L’une des cibles principales des défenseurs de l’euthanasie est l’acharnement thérapeutique auquel s’oppose la mort douce et rapide comme si elle était la seule façon de quitter la souffrance physique et morale.

L’euthanasie suscite un dilemme moral : même pour de bonnes raisons, essentiellement compassionnelles, on demande à autrui de transgresser l’interdit de tuer. L’acharnement thérapeutique sacrifie la qualité de la vie, l’euthanasie met un terme à une vie humaine infiniment précieuse. Mais comme l’a écrit encore Lucien Israël, aujourd’hui la nature même de la vie humaine est occultée, banalisée dans la culture moderne.

Mort provoquée qui s’oppose à la mort naturelle, l’euthanasie est interdite dès le préambule et l’article 1er de la déclaration des droit de l’homme ainsi que par notre code civil. Elle est interdite aux médecins depuis Hippocrate.

Le code de déontologie de 1995 complété par le décret du 6 Février 2006 est parfaitement clair : le médecin doit s’efforcer de soulager les souffrances du malade par des moyens appropriés à son état. Il doit s’abstenir de toute obstination déraisonnable dans les investigations ou la thérapeutique et renoncer à entreprendre ou poursuivre des traitements inutiles ou qui n’ont d’autre objet ou effet que le maintien artificiel de la vie. Il n’a pas le droit de provoquer délibérément la mort.

Au lendemain de la dramatique affaire de Vincent Humbert, ce jeune homme de 20 ans resté quadriplégique après un terrible accident de la route, mort vivant dans un corps brisé, finalement euthanasié à l’âge de 22 ans après avoir demandé le droit de mourir, le président de l’Assemblée Nationale a mis en place une mission d’information pour déterminer les réponses législatives nécessaires pour éviter des cas semblables. Présidée par le Député des Alpes Maritimes, mon confrère et ami le Docteur Jean Léonetti, cette mission a préparé un rapport ayant pour titre : «Respecter la vie, accepter la mort » qui a abouti à la loi du 22 Avril 2005 relative aux droits des malades et à la fin de vie. Cette loi qui modifie le code de la Santé Publique, offre un cadre de réflexion et de décision aux acteurs de santé qui doivent élaborer, si possible de façon collégiale, leurs projets thérapeutiques.

Elle donne au médecin :

  • le droit d’interrompre ou de ne pas entreprendre des traitements jugés inutiles, disproportionnés et n’ayant d’autre effet que le maintien artificiel de la vie (articles 1 et 9) ;

  • la possibilité d’utiliser des traitements pour soulager la souffrance même s’ils risquent d’abréger la vie, après en avoir informé le patient (article 2) ;

  • le devoir d’assumer dans tous les cas la continuité des soins et l’accompagnement de la personne en sauvegardant sa dignité (articles 1, 4, 6, 9).
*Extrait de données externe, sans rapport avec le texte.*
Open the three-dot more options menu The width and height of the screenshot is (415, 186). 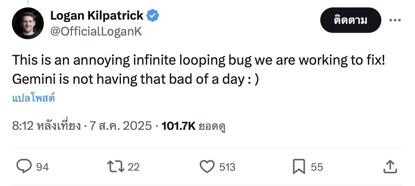pos(395,20)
Elle donne au patient le droit de limiter ou de refuser tout traitement (articles 3, 6, 7) après qu’il ait été informé des conséquences de son choix. Le malade doit réitérer sa demande après un délai raisonnable.

Elle prescrit aussi :

  • l’information dans tous les cas du patient ou de ses représentants, notamment de la personne de confiance désignée par le patient sauf si le patient a souhaité ne pas être informé conformément à la loi de 2002, et

  • l’inscription des décisions dans le dossier médical.

Lorsque le patient est hors d’état d’exprimer sa volonté, la loi fait obligation au médecin de tenir compte des directives anticipées si elles existent, révocables à tout moment, à condition qu’elles aient été établies moins de trois ans avant l’état d’inconscience  ou bien de tenir compte de l’avis d’une personne de confiance désignée par le patient ou de la famille ou des proches.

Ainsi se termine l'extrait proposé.